How to Knit a New Heel into a Worn Sock or Stocking.



First procure wool to match the sock in colour and texture, and choose four steel needles which will give a similar tension in knitting.

Unravel the worn heel, being careful not to unpick a single stitch of the leg below the instep level.  Pick up on two knitting needles the stitches across sole of foot from one side of instep to the other to prevent them dropping. Now pick up stitches for the heel flap on one needle.  Join in the wool and knit to the last stitch on the heel needle, and slip one stitch of the side needle on to heel needle, and take these two together. 
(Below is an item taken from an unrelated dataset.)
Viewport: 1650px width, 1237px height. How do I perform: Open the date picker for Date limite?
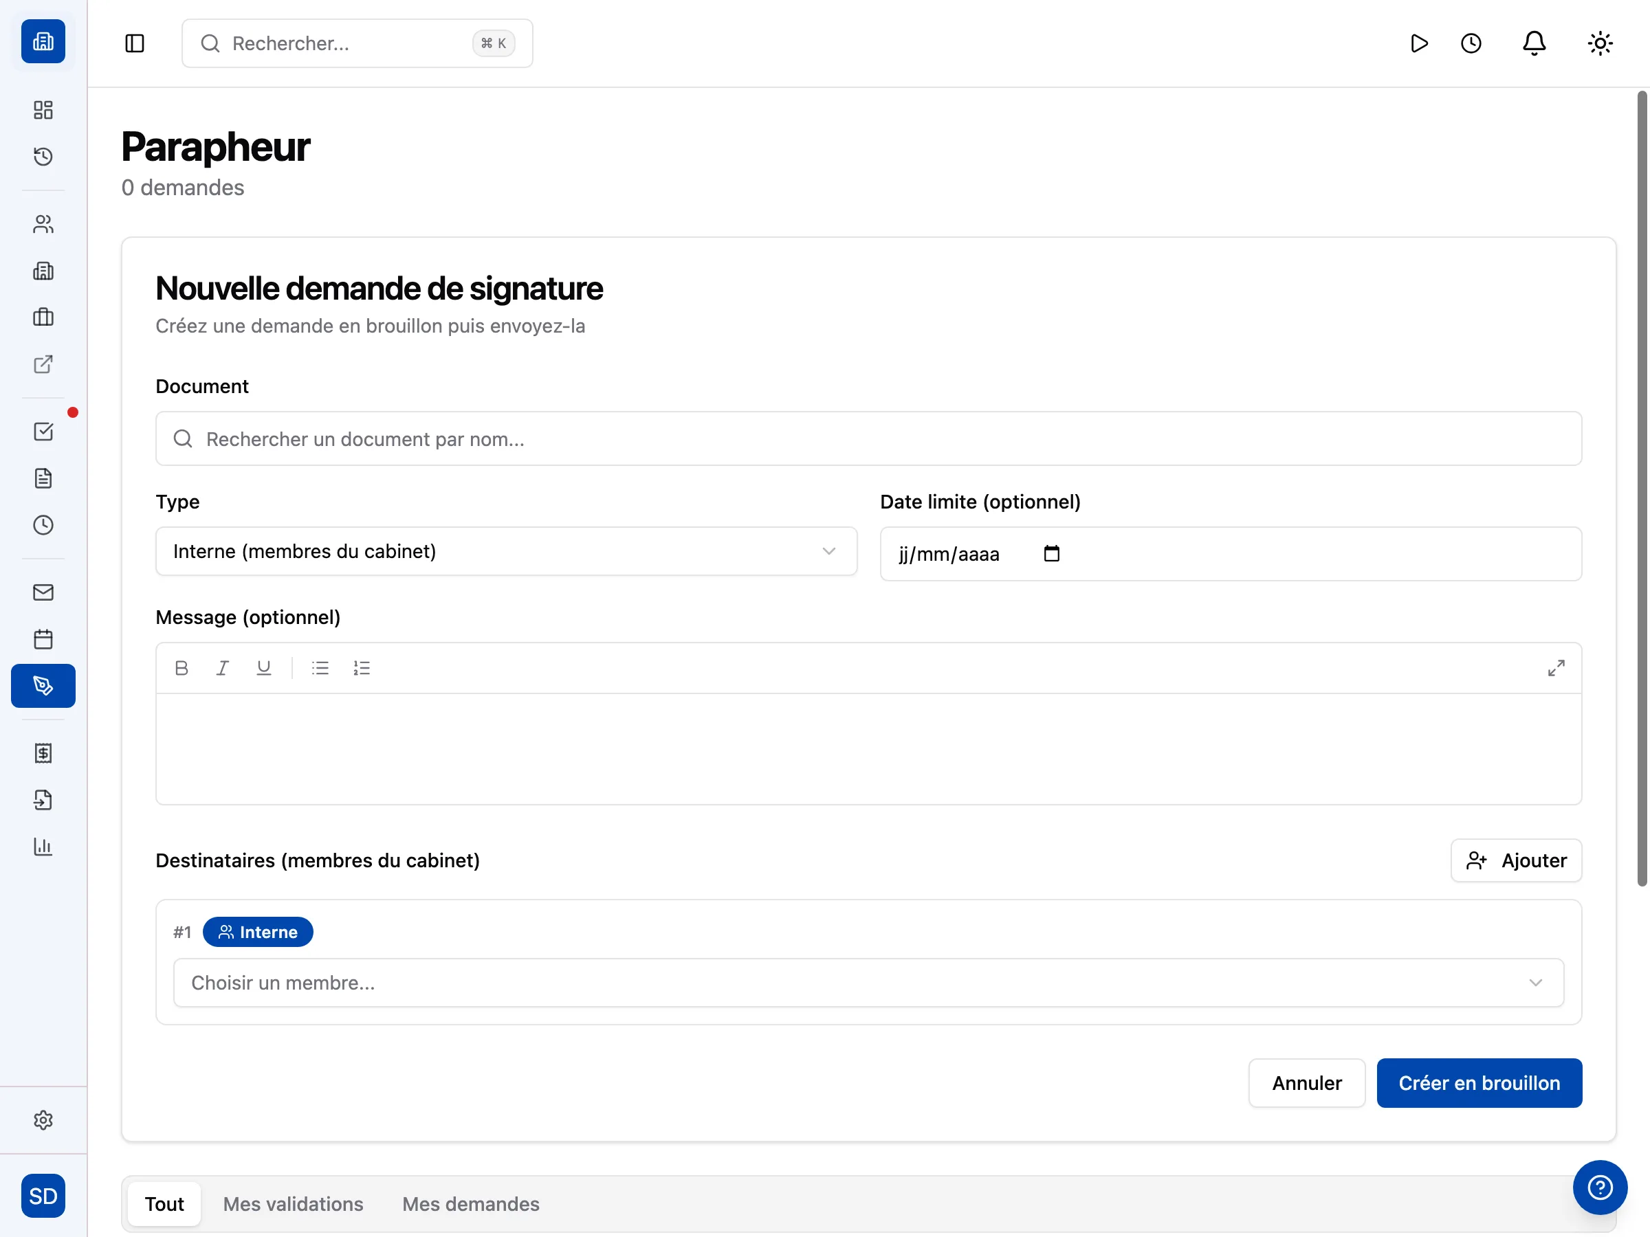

Turn and purl to last stitch of heel needle, and as before slip one off from the side needle and take two together.  Do this at end of each row until the heel flap is long enough.  Count the stitches left at the centre of the sole of the sock, put them on one needle, then turn the heel by the same method used in the original knitting.  There should then be left on the heel needle as many stitches as were counted at the sole.  Hold the two needles together and take a wool needle and graft the heel and foot together.  All ends of wool, both old and new, must be darned in very neatly and securely, especially near the instep portions, and at the end of the grafting.

[I'm not an expert sock knitter, so this makes no sense to me.  It does imply that there was one standard way of knitting heels at the time, so if you had knitted lots of socks in that way, you might be able to follow the instructions.]